Anthropic-Cybersecurity-Skills/skills/performing-memory-forensics-with-volatility3/scripts/agent.py

#!/usr/bin/env python3
"""Agent for performing memory forensics with Volatility 3.

Automates memory dump analysis including process enumeration,
network connection extraction, malware detection, and credential
extraction using Volatility 3 framework via subprocess.
"""

import subprocess
import json
import sys
import re
from pathlib import Path
from collections import defaultdict


class MemoryForensicsAgent:
    """Automates Volatility 3 memory forensics analysis."""

    def __init__(self, memory_dump, output_dir):
        self.memory_dump = memory_dump
        self.output_dir = Path(output_dir)
        self.output_dir.mkdir(parents=True, exist_ok=True)

    def _run_vol(self, plugin, extra_args=None):
        """Execute a Volatility 3 plugin and return output."""
        cmd = ["vol", "-f", self.memory_dump, plugin]
        if extra_args:
            cmd.extend(extra_args)
        result = subprocess.run(cmd, capture_output=True, text=True, timeout=300)
        return {"output": result.stdout, "stderr": result.stderr, "rc": result.returncode}

    def get_os_info(self):
        """Identify the operating system from the memory dump."""
        result = self._run_vol("windows.info")
        if result["rc"] != 0:
            result = self._run_vol("linux.info")
        return result

    def list_processes(self):
        """List all running processes."""
        return self._run_vol("windows.pslist")

    def get_process_tree(self):
        """Show process tree with parent-child relationships."""
        return self._run_vol("windows.pstree")

    def scan_hidden_processes(self):
        """Scan for hidden/unlinked processes via pool scanning."""
        return self._run_vol("windows.psscan")

    def detect_injected_code(self):
        """Detect process injection via malfind plugin."""
        return self._run_vol("windows.malfind")

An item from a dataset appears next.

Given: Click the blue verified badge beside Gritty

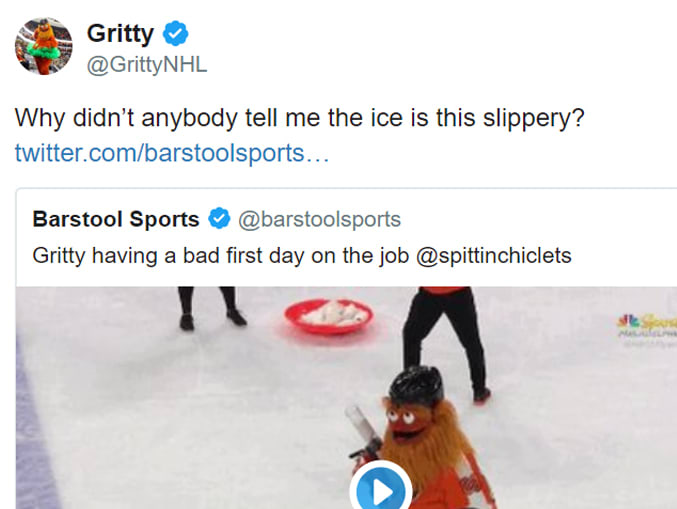Looking at the screenshot, I should 175,33.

    def get_network_connections(self):
        """Extract active network connections."""
        return self._run_vol("windows.netscan")

    def get_command_lines(self):
        """Extract command lines for all processes."""
        return self._run_vol("windows.cmdline")

    def dump_process_memory(self, pid):
        """Dump memory of a specific process."""
        dump_dir = self.output_dir / "process_dumps"
        dump_dir.mkdir(exist_ok=True)
        return self._run_vol("windows.memmap", [
            "--pid", str(pid), "--dump", "-o", str(dump_dir)
        ])

    def extract_hashes(self):
        """Extract cached password hashes."""
        return self._run_vol("windows.hashdump")

    def scan_with_yara(self, yara_file):
        """Scan memory with YARA rules."""
        return self._run_vol("yarascan", ["--yara-file", yara_file])

    def get_registry_keys(self, key_path):
        """Extract specific registry keys from memory."""
        return self._run_vol("windows.registry.printkey", ["--key", key_path])

    def list_services(self):
        """List Windows services from memory."""
        return self._run_vol("windows.svcscan")

    def list_loaded_modules(self):
        """List loaded kernel modules."""
        return self._run_vol("windows.modules")

    def scan_hidden_modules(self):
        """Scan for hidden kernel modules."""
        return self._run_vol("windows.modscan")

    def get_dll_list(self, pid=None):
        """List DLLs loaded by processes."""
        args = ["--pid", str(pid)] if pid else []
        return self._run_vol("windows.dlllist", args if args else None)

    def detect_anomalies(self):
        """Compare pslist vs psscan to find hidden processes."""
        pslist = self._run_vol("windows.pslist")
        psscan = self._run_vol("windows.psscan")

        pslist_pids = set(re.findall(r"^\s*(\d+)\s", pslist["output"], re.MULTILINE))
        psscan_pids = set(re.findall(r"^\s*(\d+)\s", psscan["output"], re.MULTILINE))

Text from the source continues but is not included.